MATERIAL SUPPLIED:

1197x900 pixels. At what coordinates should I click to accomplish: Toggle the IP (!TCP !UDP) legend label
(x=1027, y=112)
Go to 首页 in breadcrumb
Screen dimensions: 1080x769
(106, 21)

WHAT YOU SHOULD DO:
Copy every record shown above, exactly and completely.

EXERCISE RESULT:
1197x900 pixels. At what coordinates should I click to accomplish: Toggle the IP (!TCP !UDP) legend label
(x=1027, y=112)
Go to 首页 in breadcrumb
Screen dimensions: 1080x769
(106, 21)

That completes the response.